A ficção, entretanto, serve de alerta neste momento em que se anuncia a venda de mais de cinquenta estatais, da floresta amazônica, dos aeroportos, do pré-sal, da Eletrobrás e da Casa da Moeda pela irmandade política integrada pelo aprisionado Geddel Vieira Lima. Não está aqui se dizendo que toda a sua turma partilha do mesmo desejo de colecionar dinheiro alheio em apartamentos clandestinos, até porque faço ressalvas ao ditado popular “diga com quem andas e te direi quem és”. Não afirmo que é infalível o mandamento religioso previsto no Coríntios 15, 33, quando assim proclama: “Não vos enganeis. As más companhias corrompem os bons costumes”. Tampouco que são certeiras as flechas do autonomeado paladino Janot, mesmo porque a História do Judiciário atesta um incontável número de denúncias julgadas improcedentes, pois, como já advertiu Ruy Barbosa: A acusação é apenas um infortúnio enquanto não verificada pela prova.
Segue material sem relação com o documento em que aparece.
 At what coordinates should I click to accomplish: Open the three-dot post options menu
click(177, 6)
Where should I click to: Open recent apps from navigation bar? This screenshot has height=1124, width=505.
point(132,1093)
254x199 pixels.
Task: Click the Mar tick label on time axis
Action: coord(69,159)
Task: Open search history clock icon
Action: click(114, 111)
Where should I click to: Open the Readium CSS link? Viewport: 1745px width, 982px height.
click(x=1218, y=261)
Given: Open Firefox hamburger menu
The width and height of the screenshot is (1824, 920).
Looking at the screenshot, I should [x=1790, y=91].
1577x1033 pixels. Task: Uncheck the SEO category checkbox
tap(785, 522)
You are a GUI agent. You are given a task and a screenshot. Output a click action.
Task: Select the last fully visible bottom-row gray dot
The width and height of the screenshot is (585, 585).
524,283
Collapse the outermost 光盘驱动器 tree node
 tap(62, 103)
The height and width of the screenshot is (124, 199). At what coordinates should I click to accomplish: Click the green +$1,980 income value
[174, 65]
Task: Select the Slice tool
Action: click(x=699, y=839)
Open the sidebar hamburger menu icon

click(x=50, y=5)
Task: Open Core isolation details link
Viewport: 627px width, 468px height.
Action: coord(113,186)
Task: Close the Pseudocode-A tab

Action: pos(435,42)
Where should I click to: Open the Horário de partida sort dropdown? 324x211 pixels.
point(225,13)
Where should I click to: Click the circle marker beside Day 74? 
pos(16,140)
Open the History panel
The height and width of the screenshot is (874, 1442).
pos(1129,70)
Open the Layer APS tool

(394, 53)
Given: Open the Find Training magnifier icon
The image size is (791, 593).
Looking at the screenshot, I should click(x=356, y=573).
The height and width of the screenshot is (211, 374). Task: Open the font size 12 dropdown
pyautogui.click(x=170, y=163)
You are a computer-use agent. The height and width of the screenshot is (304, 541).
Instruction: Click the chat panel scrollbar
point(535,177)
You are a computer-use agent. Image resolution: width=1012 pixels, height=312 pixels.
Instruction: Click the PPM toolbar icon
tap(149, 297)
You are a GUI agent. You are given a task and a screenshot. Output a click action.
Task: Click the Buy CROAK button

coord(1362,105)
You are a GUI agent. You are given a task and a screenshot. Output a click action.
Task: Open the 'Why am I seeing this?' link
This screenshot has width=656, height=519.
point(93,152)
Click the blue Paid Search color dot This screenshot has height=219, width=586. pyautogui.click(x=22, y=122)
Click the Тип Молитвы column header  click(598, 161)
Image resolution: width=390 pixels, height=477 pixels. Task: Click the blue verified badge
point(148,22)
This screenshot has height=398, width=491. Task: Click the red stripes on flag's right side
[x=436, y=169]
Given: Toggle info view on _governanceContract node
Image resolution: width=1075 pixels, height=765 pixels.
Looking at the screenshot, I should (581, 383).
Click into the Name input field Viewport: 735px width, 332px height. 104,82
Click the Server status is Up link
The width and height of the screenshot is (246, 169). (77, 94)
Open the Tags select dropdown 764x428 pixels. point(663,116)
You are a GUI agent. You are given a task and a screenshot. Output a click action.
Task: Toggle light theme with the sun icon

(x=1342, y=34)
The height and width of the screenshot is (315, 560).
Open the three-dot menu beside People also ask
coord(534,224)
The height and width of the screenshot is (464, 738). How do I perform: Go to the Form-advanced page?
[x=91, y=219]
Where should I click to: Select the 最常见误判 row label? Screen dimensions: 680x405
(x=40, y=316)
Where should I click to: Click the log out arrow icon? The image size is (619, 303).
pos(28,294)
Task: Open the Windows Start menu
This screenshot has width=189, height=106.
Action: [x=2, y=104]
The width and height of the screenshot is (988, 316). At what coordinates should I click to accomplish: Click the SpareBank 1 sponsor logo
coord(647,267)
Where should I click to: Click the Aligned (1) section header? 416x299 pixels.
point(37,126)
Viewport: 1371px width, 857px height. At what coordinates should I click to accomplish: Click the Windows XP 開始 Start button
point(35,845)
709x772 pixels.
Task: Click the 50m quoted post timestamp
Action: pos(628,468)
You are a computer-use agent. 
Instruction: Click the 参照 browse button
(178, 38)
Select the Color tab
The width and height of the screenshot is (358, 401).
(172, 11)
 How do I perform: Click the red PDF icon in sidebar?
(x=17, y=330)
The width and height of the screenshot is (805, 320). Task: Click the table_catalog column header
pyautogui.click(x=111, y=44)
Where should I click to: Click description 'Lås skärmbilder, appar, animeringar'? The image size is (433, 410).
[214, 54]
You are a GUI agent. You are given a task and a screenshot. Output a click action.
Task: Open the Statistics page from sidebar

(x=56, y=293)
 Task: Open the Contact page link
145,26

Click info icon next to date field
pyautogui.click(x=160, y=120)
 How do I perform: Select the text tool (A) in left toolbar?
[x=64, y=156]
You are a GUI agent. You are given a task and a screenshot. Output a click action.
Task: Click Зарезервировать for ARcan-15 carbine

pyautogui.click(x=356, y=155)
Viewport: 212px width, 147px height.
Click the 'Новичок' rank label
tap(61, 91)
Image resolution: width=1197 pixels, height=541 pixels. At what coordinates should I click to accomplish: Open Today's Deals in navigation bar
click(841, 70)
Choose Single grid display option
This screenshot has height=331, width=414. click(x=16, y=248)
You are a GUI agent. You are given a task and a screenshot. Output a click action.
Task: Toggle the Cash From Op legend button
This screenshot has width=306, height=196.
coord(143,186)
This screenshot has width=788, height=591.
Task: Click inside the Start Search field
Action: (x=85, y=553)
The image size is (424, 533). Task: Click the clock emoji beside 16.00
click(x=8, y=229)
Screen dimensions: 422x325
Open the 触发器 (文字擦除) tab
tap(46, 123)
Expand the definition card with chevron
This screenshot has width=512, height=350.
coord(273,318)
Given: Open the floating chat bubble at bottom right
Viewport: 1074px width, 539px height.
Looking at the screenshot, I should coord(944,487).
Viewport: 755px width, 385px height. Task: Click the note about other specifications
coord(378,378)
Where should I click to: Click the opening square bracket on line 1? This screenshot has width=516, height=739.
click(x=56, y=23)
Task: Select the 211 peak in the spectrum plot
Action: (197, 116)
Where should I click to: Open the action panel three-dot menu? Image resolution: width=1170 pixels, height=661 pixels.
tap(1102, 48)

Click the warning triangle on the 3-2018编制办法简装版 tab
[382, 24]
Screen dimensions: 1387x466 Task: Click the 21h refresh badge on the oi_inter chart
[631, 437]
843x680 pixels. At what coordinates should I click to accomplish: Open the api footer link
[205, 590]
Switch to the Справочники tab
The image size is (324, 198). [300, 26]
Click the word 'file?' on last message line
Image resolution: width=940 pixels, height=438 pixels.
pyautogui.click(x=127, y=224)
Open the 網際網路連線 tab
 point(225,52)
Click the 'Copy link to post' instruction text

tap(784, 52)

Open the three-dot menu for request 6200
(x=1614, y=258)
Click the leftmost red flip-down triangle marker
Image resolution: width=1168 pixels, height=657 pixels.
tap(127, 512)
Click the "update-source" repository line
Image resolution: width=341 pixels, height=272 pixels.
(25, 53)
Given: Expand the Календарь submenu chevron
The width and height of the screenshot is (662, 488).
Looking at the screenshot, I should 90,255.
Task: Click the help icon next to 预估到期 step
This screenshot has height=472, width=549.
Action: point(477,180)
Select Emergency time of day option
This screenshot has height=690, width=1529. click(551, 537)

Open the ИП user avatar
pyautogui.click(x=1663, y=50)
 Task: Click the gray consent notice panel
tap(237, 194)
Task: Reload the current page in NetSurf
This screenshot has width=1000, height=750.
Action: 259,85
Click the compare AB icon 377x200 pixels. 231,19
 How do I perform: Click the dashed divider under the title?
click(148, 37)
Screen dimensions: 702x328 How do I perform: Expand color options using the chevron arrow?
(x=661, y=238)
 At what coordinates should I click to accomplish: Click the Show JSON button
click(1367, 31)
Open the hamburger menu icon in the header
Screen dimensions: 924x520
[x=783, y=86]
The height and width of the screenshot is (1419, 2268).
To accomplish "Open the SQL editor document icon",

Mas não se pode negar que tudo isso faz pairar uma grande dúvida sobre a razão concreta das anunciadas privatizações e o destino dos recursos obtidos com a venda do patrimônio nacional. Não podemos negar que neste emaranhado de personagens ficcionais que se confundem com personagens da vida real, sabemos que parte das fortunas sugadas no cotidiano da corrupção fora obtida nas privatizações brasileiras, ou, como alertou o jornalista Elio Gaspari em expressão por ele mesmo criada, nas privatarias brasileiras. É o que demonstrou outro jornalista, Amaury Ribeiro Júnior, ganhador de diversos prêmios Esso de jornalismo, em seu imperdível livro A Privataria Tucana. É o que se constata em todos os processos de privatizações ocorridos no Brasil e nos demais países que adotaram a política de cessão do patrimônio nacional aos grandes grupos econômicos internacionais.
O planeta ficcional tem livre autorização para escrachar as coisas ácidas do cotidiano, inclusive como forma de alerta aos habitantes do mundo da lua. O problema está quando o mundo real escracha o cotidiano e apenas reagimos como se moradores de um tempo ficcional. E assim, sentados nas poltronas e repassando “revolucionários manifestos” virtuais, vamos fazendo do futuro um mero projeto ficcional, onde acharemos absolutamente normais apartamentos repletos de dinheiro alheio, irmãos Metralhas ocupando cargos públicos, a Casa da Moeda sendo uma propriedade privada nas mãos de Patacôncio e o Brasil uma nação de adoráveis ladrões. E assim entenderemos, em estado de Graça, o que certa vez alertou o imortal Machado de Assis: “A ocasião faz o roubo, o ladrão já nasce pronto”.